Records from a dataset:
BEGIN
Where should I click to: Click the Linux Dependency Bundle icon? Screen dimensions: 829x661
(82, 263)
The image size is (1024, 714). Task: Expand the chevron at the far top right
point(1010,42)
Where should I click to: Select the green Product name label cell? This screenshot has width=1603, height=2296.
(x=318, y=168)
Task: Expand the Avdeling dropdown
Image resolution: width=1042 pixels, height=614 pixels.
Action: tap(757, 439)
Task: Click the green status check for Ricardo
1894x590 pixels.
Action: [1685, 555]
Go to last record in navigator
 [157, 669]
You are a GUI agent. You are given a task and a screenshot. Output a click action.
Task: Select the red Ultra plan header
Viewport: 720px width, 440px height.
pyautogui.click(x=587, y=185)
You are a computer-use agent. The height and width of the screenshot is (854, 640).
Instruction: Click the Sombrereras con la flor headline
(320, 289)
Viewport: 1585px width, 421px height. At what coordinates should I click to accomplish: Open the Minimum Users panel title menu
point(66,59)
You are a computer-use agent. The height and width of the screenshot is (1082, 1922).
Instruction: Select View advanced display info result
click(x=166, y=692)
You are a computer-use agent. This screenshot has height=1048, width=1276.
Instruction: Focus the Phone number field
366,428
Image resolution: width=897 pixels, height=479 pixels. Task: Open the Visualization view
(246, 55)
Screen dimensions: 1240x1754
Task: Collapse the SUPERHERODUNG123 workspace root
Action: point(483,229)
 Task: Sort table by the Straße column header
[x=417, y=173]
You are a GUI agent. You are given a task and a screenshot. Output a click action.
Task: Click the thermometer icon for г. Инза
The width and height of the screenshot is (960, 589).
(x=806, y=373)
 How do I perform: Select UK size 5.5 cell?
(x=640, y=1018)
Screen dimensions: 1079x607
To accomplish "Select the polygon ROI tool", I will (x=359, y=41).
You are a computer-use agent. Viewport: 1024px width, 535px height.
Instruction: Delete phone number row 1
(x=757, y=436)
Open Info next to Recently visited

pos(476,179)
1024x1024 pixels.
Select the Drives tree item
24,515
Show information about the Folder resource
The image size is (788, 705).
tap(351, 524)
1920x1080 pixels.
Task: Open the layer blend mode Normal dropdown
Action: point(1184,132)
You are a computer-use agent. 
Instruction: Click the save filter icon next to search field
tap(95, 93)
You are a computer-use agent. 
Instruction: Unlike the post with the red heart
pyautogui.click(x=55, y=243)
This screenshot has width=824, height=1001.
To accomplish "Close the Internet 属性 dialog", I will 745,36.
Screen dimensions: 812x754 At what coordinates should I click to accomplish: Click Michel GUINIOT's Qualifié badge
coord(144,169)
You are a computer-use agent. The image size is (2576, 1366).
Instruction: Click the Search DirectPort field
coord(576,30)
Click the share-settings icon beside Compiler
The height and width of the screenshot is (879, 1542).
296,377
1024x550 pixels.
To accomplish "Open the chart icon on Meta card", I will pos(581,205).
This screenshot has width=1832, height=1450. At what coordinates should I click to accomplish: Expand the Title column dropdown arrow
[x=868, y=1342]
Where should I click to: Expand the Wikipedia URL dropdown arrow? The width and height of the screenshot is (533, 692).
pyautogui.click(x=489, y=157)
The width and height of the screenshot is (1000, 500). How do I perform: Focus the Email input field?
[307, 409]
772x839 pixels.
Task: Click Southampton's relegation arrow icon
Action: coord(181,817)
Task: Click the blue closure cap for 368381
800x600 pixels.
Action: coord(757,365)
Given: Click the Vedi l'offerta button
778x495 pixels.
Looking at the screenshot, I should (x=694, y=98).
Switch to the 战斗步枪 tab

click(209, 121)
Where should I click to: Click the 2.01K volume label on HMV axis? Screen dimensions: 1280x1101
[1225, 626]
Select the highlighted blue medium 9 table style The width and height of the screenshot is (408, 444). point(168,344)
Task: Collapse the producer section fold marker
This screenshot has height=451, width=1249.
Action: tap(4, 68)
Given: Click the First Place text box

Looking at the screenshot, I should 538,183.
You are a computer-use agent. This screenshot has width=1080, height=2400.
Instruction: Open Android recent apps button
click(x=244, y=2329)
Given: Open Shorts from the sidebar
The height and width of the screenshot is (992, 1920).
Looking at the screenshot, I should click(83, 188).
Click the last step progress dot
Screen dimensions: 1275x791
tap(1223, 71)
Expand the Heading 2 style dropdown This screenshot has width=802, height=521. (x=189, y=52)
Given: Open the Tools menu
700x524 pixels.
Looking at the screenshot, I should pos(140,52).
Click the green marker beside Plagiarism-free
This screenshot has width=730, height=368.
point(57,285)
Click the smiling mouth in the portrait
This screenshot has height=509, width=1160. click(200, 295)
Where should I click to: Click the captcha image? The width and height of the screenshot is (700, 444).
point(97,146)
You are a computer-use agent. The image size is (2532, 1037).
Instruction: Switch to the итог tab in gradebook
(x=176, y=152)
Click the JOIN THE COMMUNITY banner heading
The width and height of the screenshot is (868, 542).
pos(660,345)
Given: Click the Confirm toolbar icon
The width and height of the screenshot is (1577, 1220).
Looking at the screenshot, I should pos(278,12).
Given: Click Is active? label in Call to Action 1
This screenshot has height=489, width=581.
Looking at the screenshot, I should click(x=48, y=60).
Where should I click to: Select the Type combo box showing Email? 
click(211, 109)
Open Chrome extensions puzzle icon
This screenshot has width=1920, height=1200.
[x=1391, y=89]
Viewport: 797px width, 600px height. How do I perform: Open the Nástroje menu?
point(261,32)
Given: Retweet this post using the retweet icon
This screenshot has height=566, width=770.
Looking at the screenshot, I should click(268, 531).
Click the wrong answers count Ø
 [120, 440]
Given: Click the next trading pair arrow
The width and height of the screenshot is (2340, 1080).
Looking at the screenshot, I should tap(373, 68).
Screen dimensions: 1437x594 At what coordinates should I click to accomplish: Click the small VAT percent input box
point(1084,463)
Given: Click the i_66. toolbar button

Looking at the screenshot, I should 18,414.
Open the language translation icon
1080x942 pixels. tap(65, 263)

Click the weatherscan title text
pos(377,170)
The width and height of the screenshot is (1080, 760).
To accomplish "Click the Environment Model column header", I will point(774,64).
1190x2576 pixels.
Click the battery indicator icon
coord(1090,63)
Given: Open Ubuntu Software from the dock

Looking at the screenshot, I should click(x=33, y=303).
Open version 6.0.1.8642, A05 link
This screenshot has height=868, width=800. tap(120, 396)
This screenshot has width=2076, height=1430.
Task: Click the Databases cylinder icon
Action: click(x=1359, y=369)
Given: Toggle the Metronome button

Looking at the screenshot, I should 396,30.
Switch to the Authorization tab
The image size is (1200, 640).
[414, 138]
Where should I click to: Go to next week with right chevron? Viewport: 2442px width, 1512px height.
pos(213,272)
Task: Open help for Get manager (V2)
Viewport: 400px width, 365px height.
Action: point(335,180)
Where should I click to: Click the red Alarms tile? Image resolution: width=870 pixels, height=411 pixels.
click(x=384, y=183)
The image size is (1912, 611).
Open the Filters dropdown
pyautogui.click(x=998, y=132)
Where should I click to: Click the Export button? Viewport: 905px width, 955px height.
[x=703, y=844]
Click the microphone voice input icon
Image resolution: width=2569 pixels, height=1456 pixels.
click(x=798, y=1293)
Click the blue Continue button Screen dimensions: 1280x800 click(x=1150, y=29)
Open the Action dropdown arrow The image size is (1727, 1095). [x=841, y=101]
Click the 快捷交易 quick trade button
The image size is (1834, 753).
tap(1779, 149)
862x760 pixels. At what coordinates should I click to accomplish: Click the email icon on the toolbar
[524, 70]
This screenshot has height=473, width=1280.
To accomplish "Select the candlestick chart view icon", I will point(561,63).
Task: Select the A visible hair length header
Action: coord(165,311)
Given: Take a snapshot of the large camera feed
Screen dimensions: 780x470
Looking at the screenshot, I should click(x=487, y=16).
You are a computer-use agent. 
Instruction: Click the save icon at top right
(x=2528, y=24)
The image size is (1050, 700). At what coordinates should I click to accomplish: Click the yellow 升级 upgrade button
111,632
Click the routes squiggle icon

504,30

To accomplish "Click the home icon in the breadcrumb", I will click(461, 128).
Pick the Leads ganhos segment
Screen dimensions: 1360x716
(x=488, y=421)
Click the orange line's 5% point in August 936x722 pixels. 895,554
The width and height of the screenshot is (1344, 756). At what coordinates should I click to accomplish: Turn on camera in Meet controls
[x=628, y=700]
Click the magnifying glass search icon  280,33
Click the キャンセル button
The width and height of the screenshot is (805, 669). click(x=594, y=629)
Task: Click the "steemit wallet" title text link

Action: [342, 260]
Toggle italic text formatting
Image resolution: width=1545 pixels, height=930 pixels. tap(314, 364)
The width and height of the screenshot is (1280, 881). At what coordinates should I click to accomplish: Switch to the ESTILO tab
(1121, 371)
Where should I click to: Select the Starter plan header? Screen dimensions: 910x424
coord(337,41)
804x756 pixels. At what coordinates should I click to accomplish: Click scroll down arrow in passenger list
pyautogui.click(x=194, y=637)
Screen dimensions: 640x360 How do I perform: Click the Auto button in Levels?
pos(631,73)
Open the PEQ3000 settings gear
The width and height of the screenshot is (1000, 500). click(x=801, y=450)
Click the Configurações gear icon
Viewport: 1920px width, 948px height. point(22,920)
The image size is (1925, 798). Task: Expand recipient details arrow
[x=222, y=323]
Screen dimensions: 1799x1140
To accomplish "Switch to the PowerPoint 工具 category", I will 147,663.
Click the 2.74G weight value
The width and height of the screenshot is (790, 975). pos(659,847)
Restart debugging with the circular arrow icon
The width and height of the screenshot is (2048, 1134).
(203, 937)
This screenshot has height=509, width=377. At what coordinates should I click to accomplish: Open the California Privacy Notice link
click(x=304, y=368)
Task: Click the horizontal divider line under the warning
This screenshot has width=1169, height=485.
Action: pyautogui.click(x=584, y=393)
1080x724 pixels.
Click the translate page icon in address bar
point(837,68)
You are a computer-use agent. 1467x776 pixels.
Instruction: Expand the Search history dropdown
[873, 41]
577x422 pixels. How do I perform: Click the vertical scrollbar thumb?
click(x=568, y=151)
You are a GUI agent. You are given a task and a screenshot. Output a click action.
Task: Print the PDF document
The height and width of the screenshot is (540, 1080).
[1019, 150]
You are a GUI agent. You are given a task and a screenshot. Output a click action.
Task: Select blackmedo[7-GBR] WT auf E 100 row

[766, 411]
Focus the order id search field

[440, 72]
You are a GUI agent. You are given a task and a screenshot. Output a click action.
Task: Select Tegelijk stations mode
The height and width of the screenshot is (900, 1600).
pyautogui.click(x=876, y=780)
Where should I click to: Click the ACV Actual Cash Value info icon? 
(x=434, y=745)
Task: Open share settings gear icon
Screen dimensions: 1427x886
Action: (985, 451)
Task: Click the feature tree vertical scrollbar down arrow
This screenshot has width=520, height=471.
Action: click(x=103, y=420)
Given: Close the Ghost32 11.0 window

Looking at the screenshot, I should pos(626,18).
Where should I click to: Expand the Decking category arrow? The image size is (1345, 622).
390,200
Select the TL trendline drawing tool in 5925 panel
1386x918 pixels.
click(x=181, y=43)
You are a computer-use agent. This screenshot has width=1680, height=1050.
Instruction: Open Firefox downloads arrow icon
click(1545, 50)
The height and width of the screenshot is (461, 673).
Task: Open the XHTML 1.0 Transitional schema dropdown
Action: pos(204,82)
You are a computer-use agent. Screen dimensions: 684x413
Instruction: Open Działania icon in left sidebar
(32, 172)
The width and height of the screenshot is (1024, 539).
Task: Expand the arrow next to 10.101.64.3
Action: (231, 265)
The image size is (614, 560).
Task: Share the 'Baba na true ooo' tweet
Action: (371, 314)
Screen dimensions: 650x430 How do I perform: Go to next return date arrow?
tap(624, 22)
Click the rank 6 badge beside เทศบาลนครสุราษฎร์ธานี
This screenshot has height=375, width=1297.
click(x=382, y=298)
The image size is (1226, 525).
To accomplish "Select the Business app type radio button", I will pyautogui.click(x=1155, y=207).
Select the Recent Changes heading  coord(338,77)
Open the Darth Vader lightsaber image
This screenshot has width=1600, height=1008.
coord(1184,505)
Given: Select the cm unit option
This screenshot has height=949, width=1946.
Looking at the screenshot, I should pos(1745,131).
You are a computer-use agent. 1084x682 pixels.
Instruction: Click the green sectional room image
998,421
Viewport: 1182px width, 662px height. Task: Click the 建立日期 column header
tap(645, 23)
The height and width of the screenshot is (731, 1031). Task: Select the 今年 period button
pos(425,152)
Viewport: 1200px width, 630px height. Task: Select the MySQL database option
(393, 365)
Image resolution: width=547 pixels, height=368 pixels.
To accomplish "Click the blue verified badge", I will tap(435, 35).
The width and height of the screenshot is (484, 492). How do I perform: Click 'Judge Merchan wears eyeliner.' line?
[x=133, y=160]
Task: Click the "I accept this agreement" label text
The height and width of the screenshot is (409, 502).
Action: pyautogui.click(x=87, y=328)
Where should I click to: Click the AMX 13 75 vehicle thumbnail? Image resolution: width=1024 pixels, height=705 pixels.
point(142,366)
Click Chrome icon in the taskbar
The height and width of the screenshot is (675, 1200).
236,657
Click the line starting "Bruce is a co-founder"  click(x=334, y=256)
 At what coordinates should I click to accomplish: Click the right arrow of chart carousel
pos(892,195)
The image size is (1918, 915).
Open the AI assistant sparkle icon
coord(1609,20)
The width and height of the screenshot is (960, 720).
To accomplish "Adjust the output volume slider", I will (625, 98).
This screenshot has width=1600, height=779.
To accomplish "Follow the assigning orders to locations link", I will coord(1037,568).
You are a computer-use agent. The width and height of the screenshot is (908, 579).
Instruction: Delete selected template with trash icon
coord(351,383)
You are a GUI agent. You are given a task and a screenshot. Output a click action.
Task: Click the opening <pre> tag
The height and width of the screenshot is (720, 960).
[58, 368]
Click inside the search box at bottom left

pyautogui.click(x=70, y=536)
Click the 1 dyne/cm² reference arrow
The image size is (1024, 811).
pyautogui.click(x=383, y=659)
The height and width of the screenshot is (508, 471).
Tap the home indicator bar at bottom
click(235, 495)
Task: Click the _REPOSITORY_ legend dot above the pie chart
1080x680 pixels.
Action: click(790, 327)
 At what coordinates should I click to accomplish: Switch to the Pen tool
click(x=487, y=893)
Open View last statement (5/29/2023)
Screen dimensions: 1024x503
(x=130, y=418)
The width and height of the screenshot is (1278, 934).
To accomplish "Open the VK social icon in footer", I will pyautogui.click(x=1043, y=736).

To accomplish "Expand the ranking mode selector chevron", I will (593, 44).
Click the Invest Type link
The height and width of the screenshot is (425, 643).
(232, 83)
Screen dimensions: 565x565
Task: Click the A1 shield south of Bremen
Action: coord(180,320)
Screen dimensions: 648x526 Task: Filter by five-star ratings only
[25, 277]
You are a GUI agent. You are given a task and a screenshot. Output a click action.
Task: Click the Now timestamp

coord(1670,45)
END
Written problem:
Reproduce the items above verbatim, starting at the line that contains "Viewport: 1585px width, 421px" and ending at the line that contains "will (x=359, y=41).".

Solution to this task:
Viewport: 1585px width, 421px height. At what coordinates should I click to accomplish: Open the Minimum Users panel title menu
point(66,59)
You are a computer-use agent. The height and width of the screenshot is (1082, 1922).
Instruction: Select View advanced display info result
click(x=166, y=692)
You are a computer-use agent. This screenshot has height=1048, width=1276.
Instruction: Focus the Phone number field
366,428
Image resolution: width=897 pixels, height=479 pixels. Task: Open the Visualization view
(246, 55)
Screen dimensions: 1240x1754
Task: Collapse the SUPERHERODUNG123 workspace root
Action: point(483,229)
 Task: Sort table by the Straße column header
[x=417, y=173]
You are a GUI agent. You are given a task and a screenshot. Output a click action.
Task: Click the thermometer icon for г. Инза
The width and height of the screenshot is (960, 589).
(x=806, y=373)
 How do I perform: Select UK size 5.5 cell?
(x=640, y=1018)
Screen dimensions: 1079x607
To accomplish "Select the polygon ROI tool", I will (x=359, y=41).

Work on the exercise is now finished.